At The Eight Black Group, our passion is building great websites. Websites that work. Not websites that win awards for creativity.

In order for you to understand what constitutes good website construction, I think you need to have a solid understanding of search. And that search powers commerce. Period.

Most people will get to your site via a search engine.

You also need to understand the importance of “landing pages” and opt-in email.

Two critical elements of any decent web strategy.

We stand for 3 things when it comes to the online space.

1. Content

2. Continuing Education of that of ourselves and our clients and

3. Relentless testing

The best marketers in the world are ruthless split testers.

The best online marketers in the world are the same.

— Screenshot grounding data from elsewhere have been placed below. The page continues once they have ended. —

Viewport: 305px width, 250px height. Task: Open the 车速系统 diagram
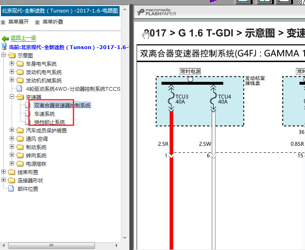(x=44, y=114)
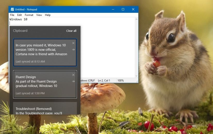
Task: Pin the Windows 10 version 1809 clipboard item
Action: point(73,50)
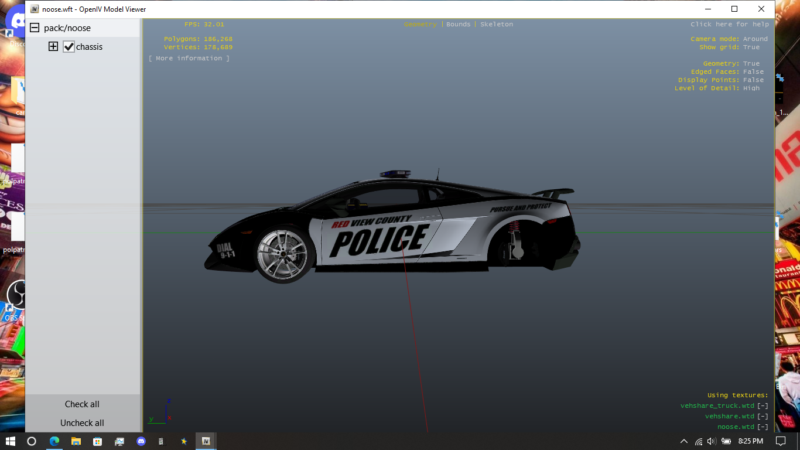Open the Wi-Fi network tray icon
800x450 pixels.
(x=698, y=441)
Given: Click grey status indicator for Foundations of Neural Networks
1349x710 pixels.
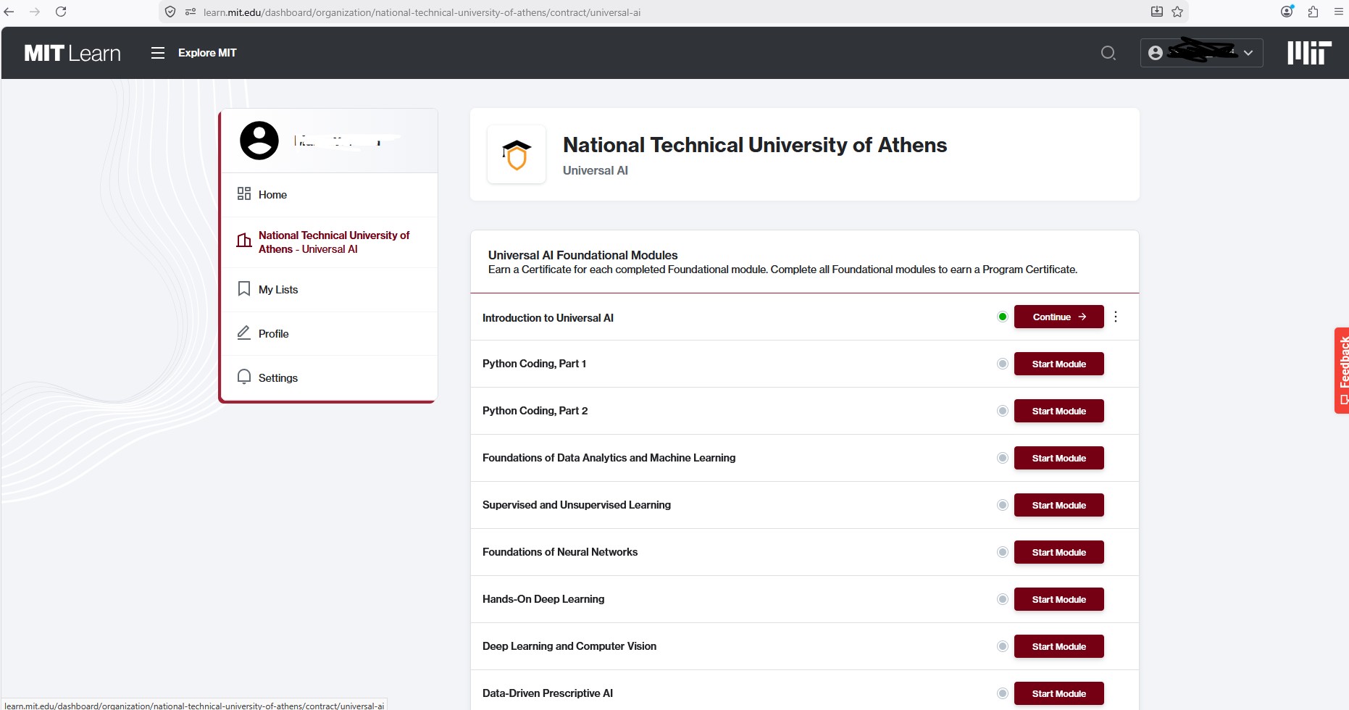Looking at the screenshot, I should click(1003, 552).
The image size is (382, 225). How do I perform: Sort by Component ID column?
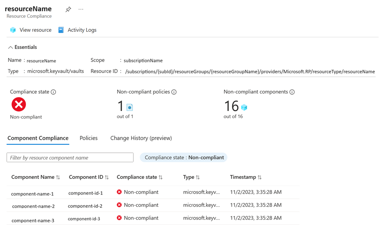point(107,177)
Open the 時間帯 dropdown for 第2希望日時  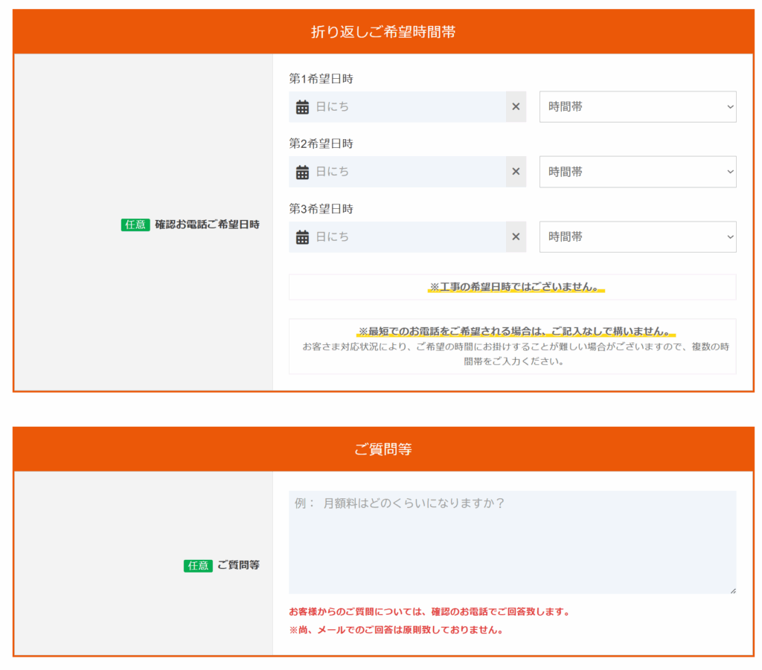pyautogui.click(x=637, y=172)

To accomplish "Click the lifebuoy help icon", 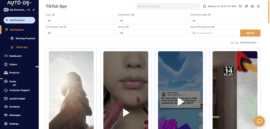I will click(x=252, y=6).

Forget branding. The average consumer couldn’t care a rats fat freckle about you or your brand.

Success on the internet is all about speed and relevance. And just wait until we get decent broadband speeds. The issue about speed and relevance will only compound.

Remember, good website design is about understanding that the website visitor is not reading a brochure.

She’s time poor, multi-tasking, looking for something (researching), or ready to buy.

Simplicity, Relevance and understanding “scan” versus “read” is what will bring you success with your website.

Design your site with “scan-ability” and not “read-ability” in mind.